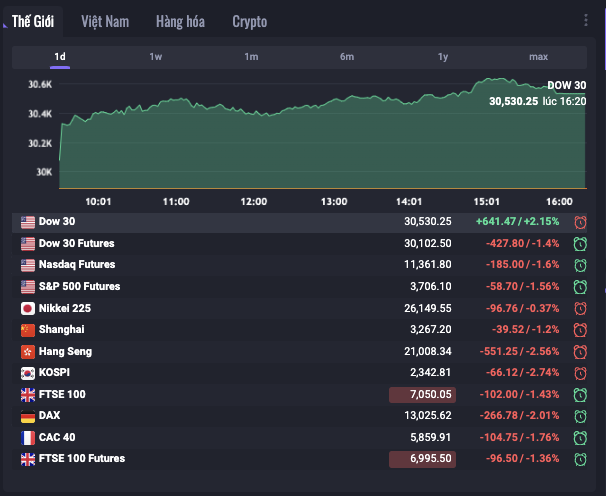Set chart range to 1y
The height and width of the screenshot is (496, 606).
pyautogui.click(x=442, y=57)
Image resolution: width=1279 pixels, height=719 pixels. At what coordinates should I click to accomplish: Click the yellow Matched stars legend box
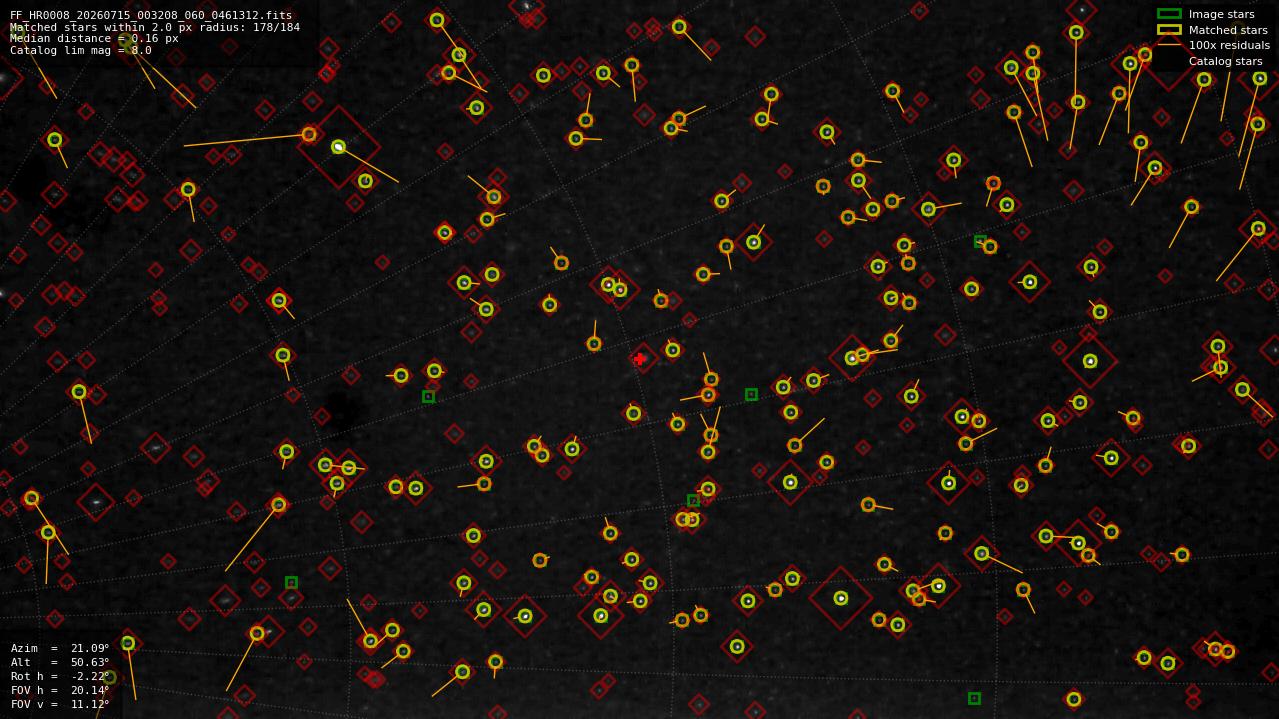click(x=1169, y=30)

(Exercise instructions): Exactly repeat only the lines from the one with "Image resolution: width=1279" to the closing line above, both included, and omit every picture.

(Response area):
Image resolution: width=1279 pixels, height=719 pixels. At what coordinates should I click to accomplish: Click the yellow Matched stars legend box
click(x=1169, y=30)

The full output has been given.